→ **Prompt**
Copy out the lines of the material below word for word, starting with the line containing "Task: Edit the diary entry for Z" and going on through the line containing "[1394, 245]". Include both of those lines and nothing else.

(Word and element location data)
• • • •

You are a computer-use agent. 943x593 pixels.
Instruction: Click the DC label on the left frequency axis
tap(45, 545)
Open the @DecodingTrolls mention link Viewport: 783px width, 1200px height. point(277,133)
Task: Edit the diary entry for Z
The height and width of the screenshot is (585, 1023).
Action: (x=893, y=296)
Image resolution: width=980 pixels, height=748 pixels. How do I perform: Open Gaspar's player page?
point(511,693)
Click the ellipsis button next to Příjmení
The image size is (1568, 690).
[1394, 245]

• • • •

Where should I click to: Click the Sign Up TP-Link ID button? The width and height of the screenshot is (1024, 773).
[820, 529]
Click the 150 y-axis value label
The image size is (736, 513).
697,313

• • • •

→ **Result**
Task: Edit the diary entry for Z
The height and width of the screenshot is (585, 1023).
Action: (x=893, y=296)
Image resolution: width=980 pixels, height=748 pixels. How do I perform: Open Gaspar's player page?
point(511,693)
Click the ellipsis button next to Příjmení
The image size is (1568, 690).
[1394, 245]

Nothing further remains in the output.